Later in the video, he did something amazing. He tried to ride a normal bike and apparently no longer could. Then after about 20 minutes worth of trying and failing utterly, suddenly the understanding of a normal bike snapped back into his mind, and in the span of about 30 seconds he could ride the bike easily. How did that sudden change happen? What state was his mind in that he couldn't reach back to the old system? And then what suddenly happened so that he was able to?
More generally, is there any research in this area? I think it would be awesome to hook up an EEG to someone and watch as they make this mental leap from one control system to another. Has this ever been done?

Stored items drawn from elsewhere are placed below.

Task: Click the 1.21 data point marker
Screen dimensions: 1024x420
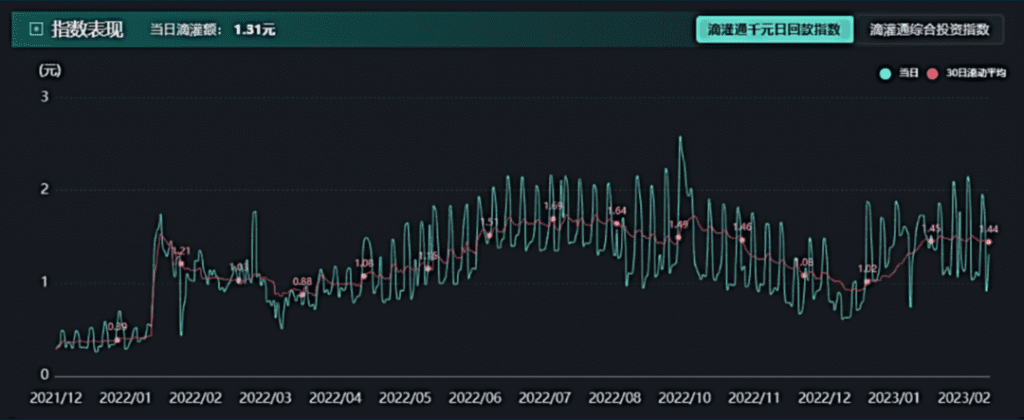Action: pos(181,263)
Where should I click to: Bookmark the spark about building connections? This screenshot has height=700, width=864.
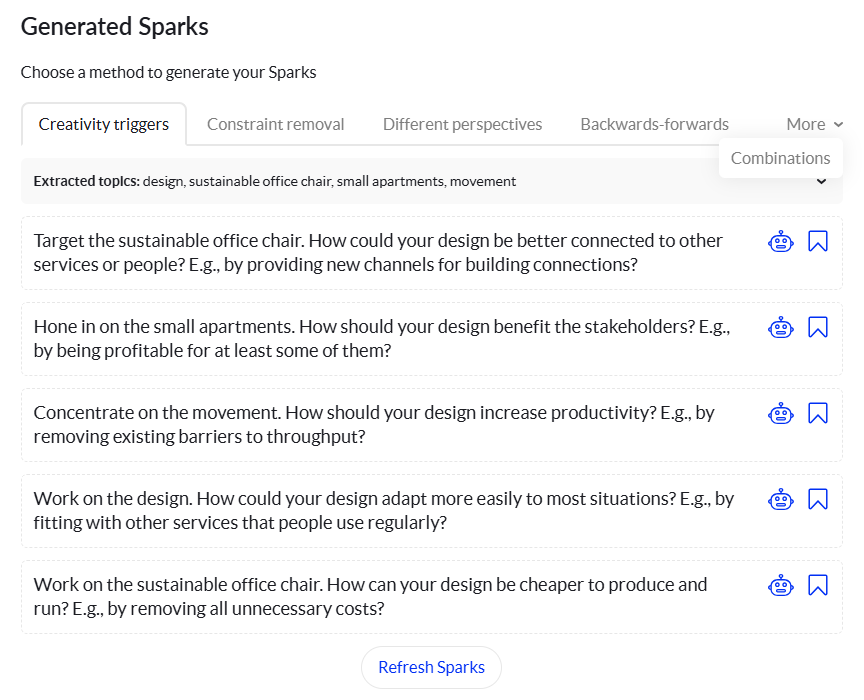click(818, 241)
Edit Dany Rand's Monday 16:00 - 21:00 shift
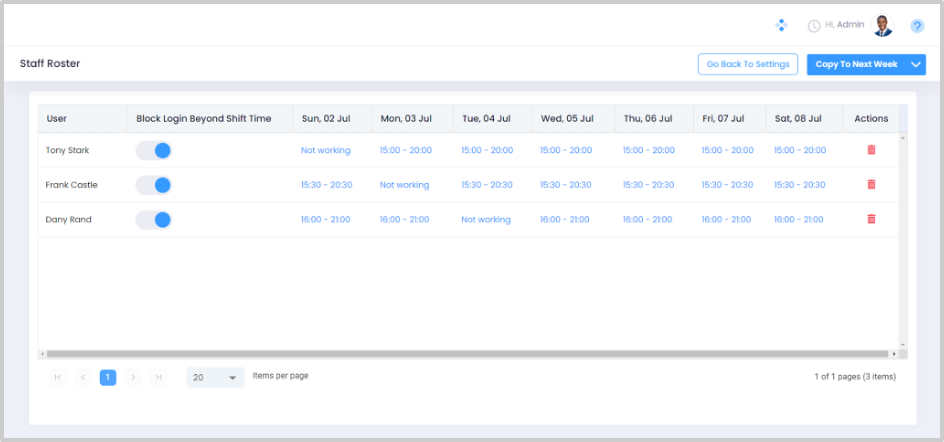This screenshot has width=944, height=442. (404, 219)

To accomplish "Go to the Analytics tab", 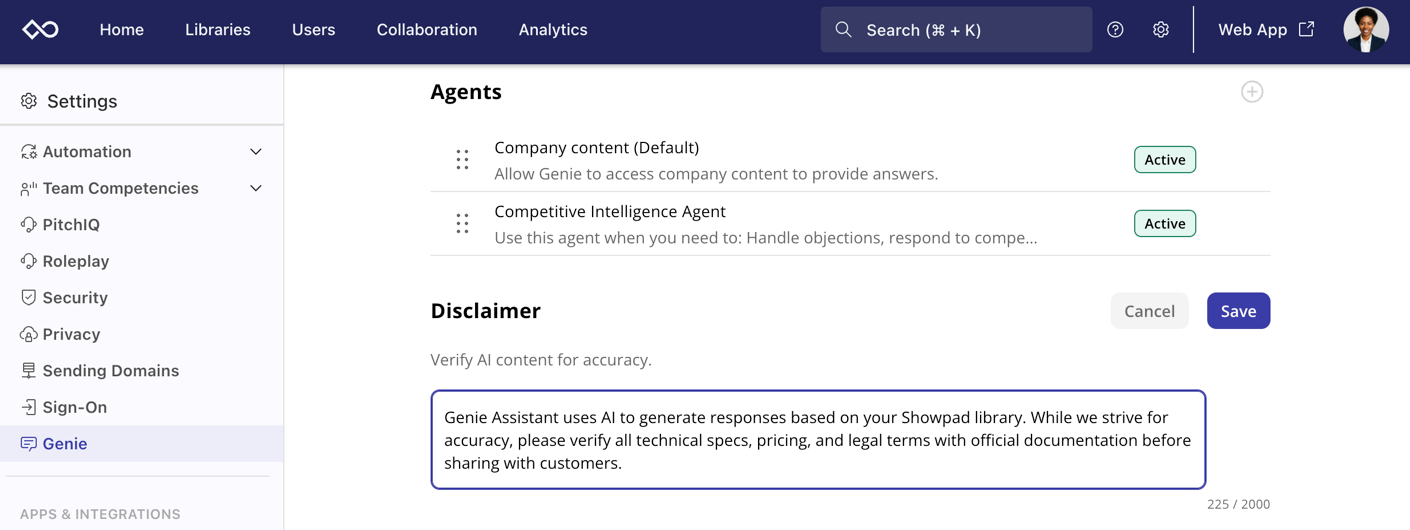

Note here (because there appears to be some confusion) that I'm not so much interested in brain plasticity or negative transfer. Those are interesting in their own right, but for this question I'm most interested in the "switch back" phenomenon. Why was the individual somehow blocked from reaching the normal bike control system, and how did this barrier so suddenly and so drastically disappear? Apparently there are now two systems in his brain, and they are somehow quarantined from one another. What mechanism makes this possible? And why would such a mechanism be beneficial?
I realize now that I have experienced the same phenomenon with language. I studied Spanish in high school and was pretty good at it. But after learning Japanese it's difficult to "jump" back into Spanish speaking mode. And if I'm in Spanish speaking mode it's hard to jump back to Spanish.